** BEGIN Data for this task **

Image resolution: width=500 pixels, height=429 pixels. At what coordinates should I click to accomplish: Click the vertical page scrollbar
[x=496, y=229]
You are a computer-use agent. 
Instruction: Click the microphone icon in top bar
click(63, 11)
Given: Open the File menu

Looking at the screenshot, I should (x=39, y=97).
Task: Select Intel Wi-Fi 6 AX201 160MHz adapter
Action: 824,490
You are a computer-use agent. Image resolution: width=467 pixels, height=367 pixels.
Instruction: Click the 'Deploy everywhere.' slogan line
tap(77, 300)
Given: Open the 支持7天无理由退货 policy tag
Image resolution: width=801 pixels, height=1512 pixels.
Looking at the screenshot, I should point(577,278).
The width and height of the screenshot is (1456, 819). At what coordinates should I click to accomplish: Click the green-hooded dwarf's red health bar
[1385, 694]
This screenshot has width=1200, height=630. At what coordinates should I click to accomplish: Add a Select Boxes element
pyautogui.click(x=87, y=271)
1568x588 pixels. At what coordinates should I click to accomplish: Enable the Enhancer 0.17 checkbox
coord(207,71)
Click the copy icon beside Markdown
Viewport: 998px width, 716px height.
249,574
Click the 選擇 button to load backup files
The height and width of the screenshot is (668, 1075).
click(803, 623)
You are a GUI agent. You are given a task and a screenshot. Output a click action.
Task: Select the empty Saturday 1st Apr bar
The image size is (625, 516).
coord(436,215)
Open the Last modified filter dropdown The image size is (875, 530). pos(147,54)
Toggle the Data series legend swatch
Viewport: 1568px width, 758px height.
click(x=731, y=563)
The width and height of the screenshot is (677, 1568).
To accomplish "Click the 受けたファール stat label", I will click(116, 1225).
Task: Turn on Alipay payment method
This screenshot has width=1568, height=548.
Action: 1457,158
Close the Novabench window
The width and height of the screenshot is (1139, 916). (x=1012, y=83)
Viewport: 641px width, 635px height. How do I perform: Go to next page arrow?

** END Data for this task **

**Exercise instructions:**
Copy the lines above word for word.

**Final answer:**
Image resolution: width=500 pixels, height=429 pixels. At what coordinates should I click to accomplish: Click the vertical page scrollbar
[x=496, y=229]
You are a computer-use agent. 
Instruction: Click the microphone icon in top bar
click(63, 11)
Given: Open the File menu

Looking at the screenshot, I should (x=39, y=97).
Task: Select Intel Wi-Fi 6 AX201 160MHz adapter
Action: 824,490
You are a computer-use agent. Image resolution: width=467 pixels, height=367 pixels.
Instruction: Click the 'Deploy everywhere.' slogan line
tap(77, 300)
Given: Open the 支持7天无理由退货 policy tag
Image resolution: width=801 pixels, height=1512 pixels.
Looking at the screenshot, I should point(577,278).
The width and height of the screenshot is (1456, 819). At what coordinates should I click to accomplish: Click the green-hooded dwarf's red health bar
[1385, 694]
This screenshot has width=1200, height=630. At what coordinates should I click to accomplish: Add a Select Boxes element
pyautogui.click(x=87, y=271)
1568x588 pixels. At what coordinates should I click to accomplish: Enable the Enhancer 0.17 checkbox
coord(207,71)
Click the copy icon beside Markdown
Viewport: 998px width, 716px height.
249,574
Click the 選擇 button to load backup files
The height and width of the screenshot is (668, 1075).
click(803, 623)
You are a GUI agent. You are given a task and a screenshot. Output a click action.
Task: Select the empty Saturday 1st Apr bar
The image size is (625, 516).
coord(436,215)
Open the Last modified filter dropdown The image size is (875, 530). pos(147,54)
Toggle the Data series legend swatch
Viewport: 1568px width, 758px height.
click(x=731, y=563)
The width and height of the screenshot is (677, 1568).
To accomplish "Click the 受けたファール stat label", I will click(116, 1225).
Task: Turn on Alipay payment method
This screenshot has width=1568, height=548.
Action: 1457,158
Close the Novabench window
The width and height of the screenshot is (1139, 916). (x=1012, y=83)
Viewport: 641px width, 635px height. How do I perform: Go to next page arrow?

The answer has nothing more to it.